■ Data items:
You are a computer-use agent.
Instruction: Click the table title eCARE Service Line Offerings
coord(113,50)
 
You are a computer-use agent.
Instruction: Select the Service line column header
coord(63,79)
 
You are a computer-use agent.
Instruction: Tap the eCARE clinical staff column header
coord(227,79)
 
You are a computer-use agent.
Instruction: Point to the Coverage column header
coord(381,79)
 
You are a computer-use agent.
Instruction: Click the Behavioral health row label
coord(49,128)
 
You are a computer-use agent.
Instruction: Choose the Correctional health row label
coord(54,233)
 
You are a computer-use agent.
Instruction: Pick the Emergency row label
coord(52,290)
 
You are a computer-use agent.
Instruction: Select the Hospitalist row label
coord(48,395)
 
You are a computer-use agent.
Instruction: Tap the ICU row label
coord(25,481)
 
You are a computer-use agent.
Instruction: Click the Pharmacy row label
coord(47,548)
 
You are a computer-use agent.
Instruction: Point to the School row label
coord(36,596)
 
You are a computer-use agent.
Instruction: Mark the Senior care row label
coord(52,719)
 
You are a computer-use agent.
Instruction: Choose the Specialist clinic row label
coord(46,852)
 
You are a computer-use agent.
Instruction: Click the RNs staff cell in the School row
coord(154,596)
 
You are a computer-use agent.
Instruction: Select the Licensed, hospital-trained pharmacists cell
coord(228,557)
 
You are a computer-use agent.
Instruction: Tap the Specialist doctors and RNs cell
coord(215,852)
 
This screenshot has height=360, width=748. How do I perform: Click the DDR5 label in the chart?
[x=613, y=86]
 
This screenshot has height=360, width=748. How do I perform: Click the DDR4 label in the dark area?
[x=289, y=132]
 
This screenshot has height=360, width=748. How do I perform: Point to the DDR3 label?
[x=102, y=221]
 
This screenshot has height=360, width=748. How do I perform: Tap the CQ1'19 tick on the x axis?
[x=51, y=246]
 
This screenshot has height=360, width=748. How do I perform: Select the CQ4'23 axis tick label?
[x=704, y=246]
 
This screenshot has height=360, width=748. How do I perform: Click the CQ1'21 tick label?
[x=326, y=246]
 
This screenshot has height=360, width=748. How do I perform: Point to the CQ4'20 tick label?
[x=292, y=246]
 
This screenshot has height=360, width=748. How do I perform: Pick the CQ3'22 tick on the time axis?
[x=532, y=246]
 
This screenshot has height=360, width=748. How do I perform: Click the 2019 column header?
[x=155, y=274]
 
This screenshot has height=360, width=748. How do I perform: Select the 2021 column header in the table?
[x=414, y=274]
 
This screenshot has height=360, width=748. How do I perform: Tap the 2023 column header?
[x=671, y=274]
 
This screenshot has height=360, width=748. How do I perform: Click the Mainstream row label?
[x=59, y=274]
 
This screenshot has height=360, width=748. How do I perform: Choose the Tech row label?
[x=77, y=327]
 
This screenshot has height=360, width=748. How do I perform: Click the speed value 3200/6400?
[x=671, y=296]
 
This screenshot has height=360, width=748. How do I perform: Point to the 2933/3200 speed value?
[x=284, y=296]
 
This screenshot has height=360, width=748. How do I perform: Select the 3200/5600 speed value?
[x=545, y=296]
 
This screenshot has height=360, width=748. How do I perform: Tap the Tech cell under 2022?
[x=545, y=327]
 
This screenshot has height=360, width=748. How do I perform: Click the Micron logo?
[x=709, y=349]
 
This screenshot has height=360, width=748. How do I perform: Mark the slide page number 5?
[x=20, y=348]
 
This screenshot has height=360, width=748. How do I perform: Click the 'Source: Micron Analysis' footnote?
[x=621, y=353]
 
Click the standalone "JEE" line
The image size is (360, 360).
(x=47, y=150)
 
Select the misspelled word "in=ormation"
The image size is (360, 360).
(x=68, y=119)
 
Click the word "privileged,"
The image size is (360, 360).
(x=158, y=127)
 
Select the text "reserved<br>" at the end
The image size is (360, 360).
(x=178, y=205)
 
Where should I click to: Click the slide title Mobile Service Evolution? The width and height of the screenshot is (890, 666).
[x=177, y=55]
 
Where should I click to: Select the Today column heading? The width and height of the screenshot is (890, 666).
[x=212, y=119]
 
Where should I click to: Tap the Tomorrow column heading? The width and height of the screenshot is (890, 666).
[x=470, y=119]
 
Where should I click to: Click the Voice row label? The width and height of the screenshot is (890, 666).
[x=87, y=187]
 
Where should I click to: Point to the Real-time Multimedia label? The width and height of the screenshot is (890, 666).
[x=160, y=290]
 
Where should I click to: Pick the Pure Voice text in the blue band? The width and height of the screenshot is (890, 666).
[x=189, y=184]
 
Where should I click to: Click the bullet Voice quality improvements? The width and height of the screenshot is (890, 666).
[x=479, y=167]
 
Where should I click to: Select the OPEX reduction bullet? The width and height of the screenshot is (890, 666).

■ The exercise: Extract every row above word for word, keeping each line unchanged.

■ Answer to this task:
You are a computer-use agent.
Instruction: Click the table title eCARE Service Line Offerings
coord(113,50)
 
You are a computer-use agent.
Instruction: Select the Service line column header
coord(63,79)
 
You are a computer-use agent.
Instruction: Tap the eCARE clinical staff column header
coord(227,79)
 
You are a computer-use agent.
Instruction: Point to the Coverage column header
coord(381,79)
 
You are a computer-use agent.
Instruction: Click the Behavioral health row label
coord(49,128)
 
You are a computer-use agent.
Instruction: Choose the Correctional health row label
coord(54,233)
 
You are a computer-use agent.
Instruction: Pick the Emergency row label
coord(52,290)
 
You are a computer-use agent.
Instruction: Select the Hospitalist row label
coord(48,395)
 
You are a computer-use agent.
Instruction: Tap the ICU row label
coord(25,481)
 
You are a computer-use agent.
Instruction: Click the Pharmacy row label
coord(47,548)
 
You are a computer-use agent.
Instruction: Point to the School row label
coord(36,596)
 
You are a computer-use agent.
Instruction: Mark the Senior care row label
coord(52,719)
 
You are a computer-use agent.
Instruction: Choose the Specialist clinic row label
coord(46,852)
 
You are a computer-use agent.
Instruction: Click the RNs staff cell in the School row
coord(154,596)
 
You are a computer-use agent.
Instruction: Select the Licensed, hospital-trained pharmacists cell
coord(228,557)
 
You are a computer-use agent.
Instruction: Tap the Specialist doctors and RNs cell
coord(215,852)
 
This screenshot has height=360, width=748. How do I perform: Click the DDR5 label in the chart?
[x=613, y=86]
 
This screenshot has height=360, width=748. How do I perform: Click the DDR4 label in the dark area?
[x=289, y=132]
 
This screenshot has height=360, width=748. How do I perform: Point to the DDR3 label?
[x=102, y=221]
 
This screenshot has height=360, width=748. How do I perform: Tap the CQ1'19 tick on the x axis?
[x=51, y=246]
 
This screenshot has height=360, width=748. How do I perform: Select the CQ4'23 axis tick label?
[x=704, y=246]
 
This screenshot has height=360, width=748. How do I perform: Click the CQ1'21 tick label?
[x=326, y=246]
 
This screenshot has height=360, width=748. How do I perform: Point to the CQ4'20 tick label?
[x=292, y=246]
 
This screenshot has height=360, width=748. How do I perform: Pick the CQ3'22 tick on the time axis?
[x=532, y=246]
 
This screenshot has height=360, width=748. How do I perform: Click the 2019 column header?
[x=155, y=274]
 
This screenshot has height=360, width=748. How do I perform: Select the 2021 column header in the table?
[x=414, y=274]
 
This screenshot has height=360, width=748. How do I perform: Tap the 2023 column header?
[x=671, y=274]
 
This screenshot has height=360, width=748. How do I perform: Click the Mainstream row label?
[x=59, y=274]
 
This screenshot has height=360, width=748. How do I perform: Choose the Tech row label?
[x=77, y=327]
 
This screenshot has height=360, width=748. How do I perform: Click the speed value 3200/6400?
[x=671, y=296]
 
This screenshot has height=360, width=748. How do I perform: Point to the 2933/3200 speed value?
[x=284, y=296]
 
This screenshot has height=360, width=748. How do I perform: Select the 3200/5600 speed value?
[x=545, y=296]
 
This screenshot has height=360, width=748. How do I perform: Tap the Tech cell under 2022?
[x=545, y=327]
 
This screenshot has height=360, width=748. How do I perform: Click the Micron logo?
[x=709, y=349]
 
This screenshot has height=360, width=748. How do I perform: Mark the slide page number 5?
[x=20, y=348]
 
This screenshot has height=360, width=748. How do I perform: Click the 'Source: Micron Analysis' footnote?
[x=621, y=353]
 
Click the standalone "JEE" line
The image size is (360, 360).
(x=47, y=150)
 
Select the misspelled word "in=ormation"
The image size is (360, 360).
(x=68, y=119)
 
Click the word "privileged,"
The image size is (360, 360).
(x=158, y=127)
 
Select the text "reserved<br>" at the end
The image size is (360, 360).
(x=178, y=205)
 
Where should I click to: Click the slide title Mobile Service Evolution? The width and height of the screenshot is (890, 666).
[x=177, y=55]
 
Where should I click to: Select the Today column heading? The width and height of the screenshot is (890, 666).
[x=212, y=119]
 
Where should I click to: Tap the Tomorrow column heading? The width and height of the screenshot is (890, 666).
[x=470, y=119]
 
Where should I click to: Click the Voice row label? The width and height of the screenshot is (890, 666).
[x=87, y=187]
 
Where should I click to: Point to the Real-time Multimedia label? The width and height of the screenshot is (890, 666).
[x=160, y=290]
 
Where should I click to: Pick the Pure Voice text in the blue band? The width and height of the screenshot is (890, 666).
[x=189, y=184]
 
Where should I click to: Click the bullet Voice quality improvements? The width and height of the screenshot is (890, 666).
[x=479, y=167]
 
Where should I click to: Select the OPEX reduction bullet? The width and height of the screenshot is (890, 666).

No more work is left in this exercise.